¶18 (dissenting) — Because the sentence imposed here looks like a hybrid sentence and acts like a hybrid sentence, I would hold it is a hybrid sentence. When a trial court imposes sentences with some terms running concurrently and others consecutively to each other, then it imposes an illegal hybrid sentence. Accordingly, I would remand for resentencing.
¶19 The majority holds that because the trial court sentenced Green under subsection (2) of RCW 9.94A.589, prior case law invalidating unlawful hybrid sentences un*338der subsection (3) of RCW 9.94A.589 does not apply here. I disagree because trial courts may not impose hybrid sentences under any subsection of RCW 9.94A.589, and the trial court here imposed an unlawful de facto hybrid sentence on Green.

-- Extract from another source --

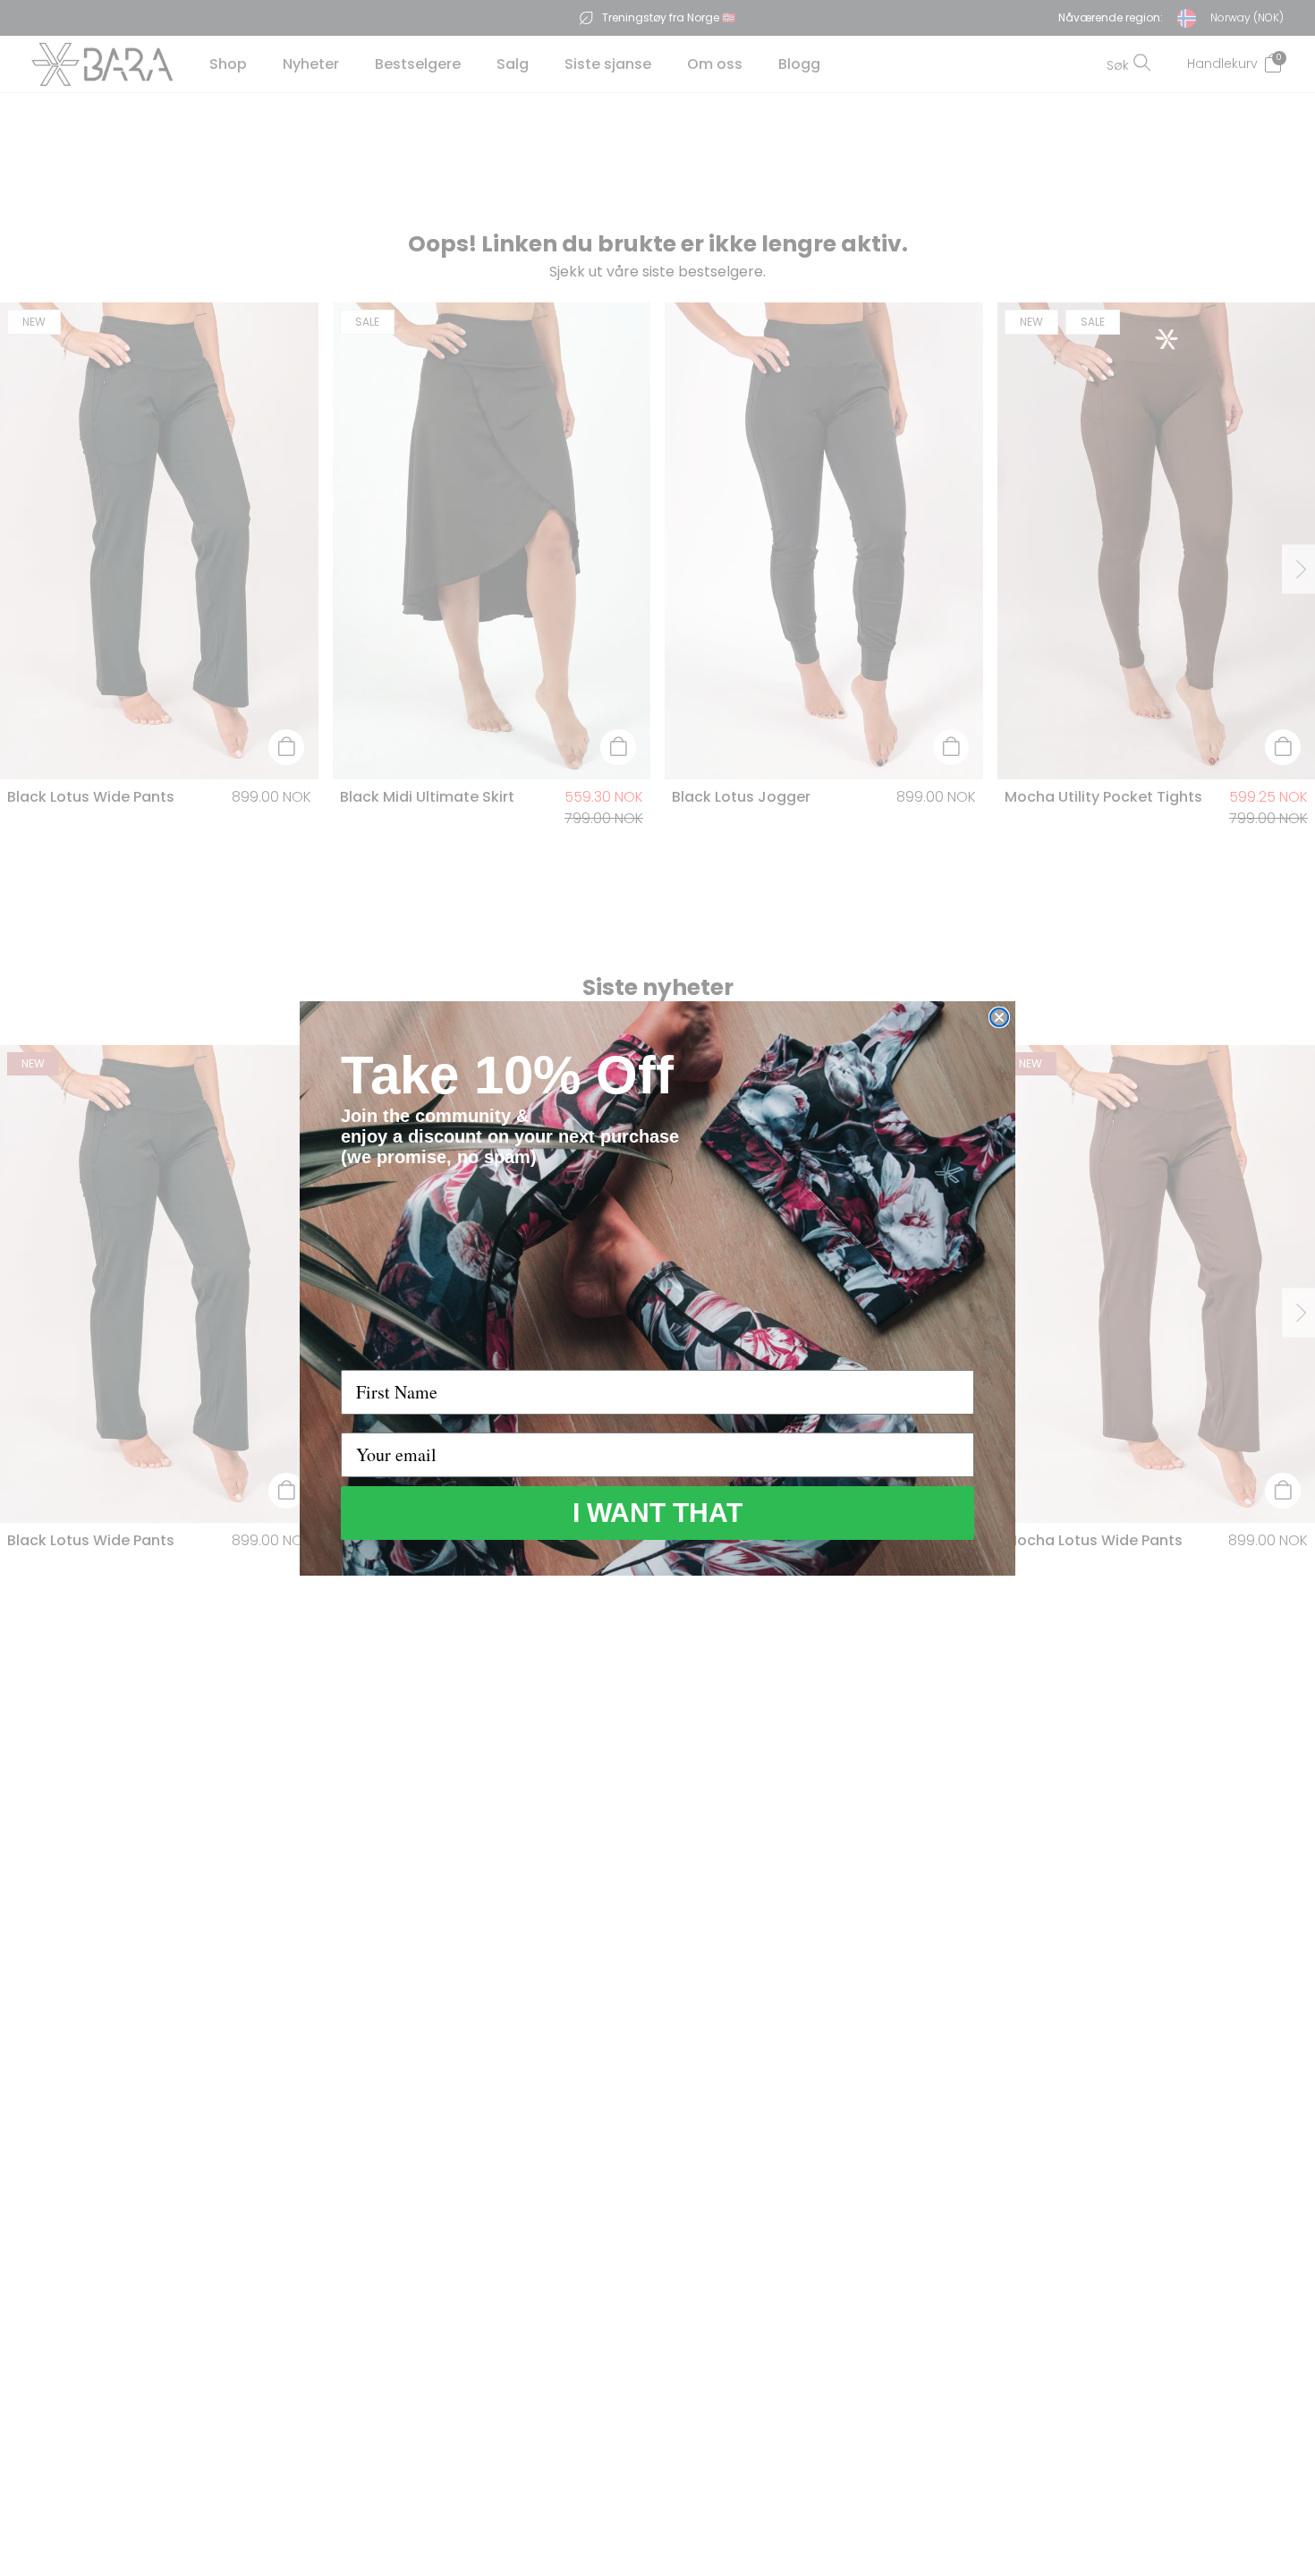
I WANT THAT (657, 1512)
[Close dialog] (999, 1017)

¶20 First, the majority contends that the trial court validly sentenced Green to an exceptional downward sentence under RCW 9.94A.589(2), so State v. Smith, 142 Wn. App. 122, 173 P.3d 973 (2007) and State v. Grayson, 130 Wn. App. 782, 125 P.3d 169 (2005) — that both invalidate hybrid sentences — do not apply here because they involved sentences imposed under RCW 9.94A.589(3). But the majority provides no substantive differences to distinguish the effect of Green’s sentence from the illegal hybrid sentence imposed in Smith. And, though Division One of this court confined its analysis in Grayson to RCW 9.94A.589(3), that same court framed the issue much more broadly in Smith: “We must decide whether the trial court gave . . . Smith a part concurrent, part consecutive ‘hybrid sentence’ in violation of RCW 9.94A.589.” Smith, 142 Wn. App. at 123 (emphasis added). Though Smith involved a sentence imposed under RCW 9.94A.589(3), the court’s broad language implies that the prohibition against hybrid sentencing extends to any sentence imposed under RCW 9.94A.589.

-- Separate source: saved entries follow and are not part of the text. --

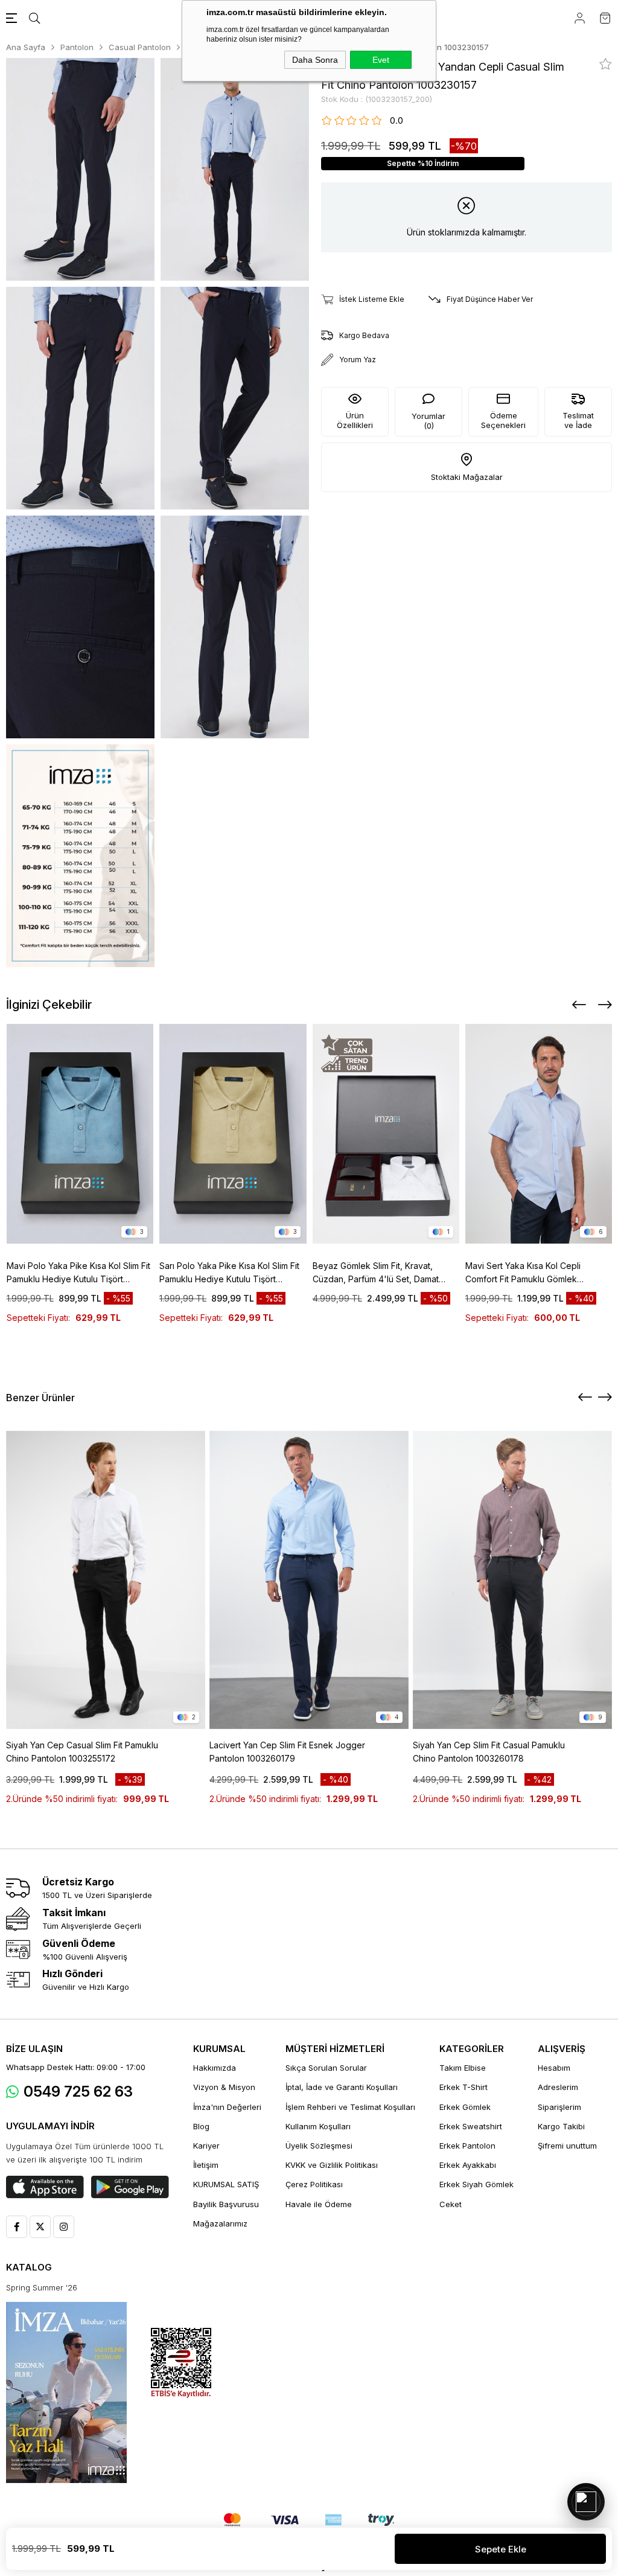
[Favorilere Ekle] (605, 64)
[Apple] (45, 2187)
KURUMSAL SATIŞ (226, 2184)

¶21 Second, Green’s case closely mirrors Smith, which invalidated an illegal hybrid sentence. Both cases involved drug offender sentencing alternative (DOSA) and nonDOSA sentence terms. Though Smith received his sentence under a different subsection of RCW 9.94A.589, the trial court ultimately sentenced Smith and Green to similar sentences. Like Smith, Green will serve concurrently his in-custody drug offender sentencing alternative (DOSA) sentence term with the first part of his non-DOSA sentence. See Smith, 142 Wn. App. at 126. Then also like Smith, Green will serve the remaining term of confinement on his nonDOSA sentence. See Smith, 142 Wn. App. at 126. Finally, like Smith, Green will serve his remaining community *339custody portion of his DOSA sentence consecutively to his non-DOSA sentence. Schematically, the trial court sentenced Green to the same type of sentence that Division One declared invalid in Smith. There, in determining the sentence to be invalid, the court reasoned,
Smith also received a hybrid sentence. The in-custody portions of his DOSA sentences run concurrently with his nonDOSA sentence of 43 months, but the community custody portions of his DOSA sentences run consecutively to the non-DOSA sentence. . . . Smith’s sentence is part concurrent and part consecutive.
Smith, 142 Wn. App. at 127-28. This exact language could apply here, by simply changing the appellant’s name and sentence duration. Because again, if a sentence looks like an unlawful hybrid sentence and acts like an unlawful hybrid sentence, it is an unlawful hybrid sentence.
¶22 Given Division One’s broad language in Smith, it is inconsequential that the trial court imposed Green’s sentence under a different statutory subsection than in Smith. Green’s sentence, though imposed under RCW 9.94A-.589(2), constitutes an illegal de facto hybrid sentence, with some terms served concurrently and others consecutively.
¶23 Accordingly, in my view, Green carried his burden, demonstrating by a preponderance of the evidence that under Smith, his hybrid sentence is illegal. Smith, 142 Wn. App. at 127-28. Therefore, I would grant Green’s personal restraint petition and remand for resentencing.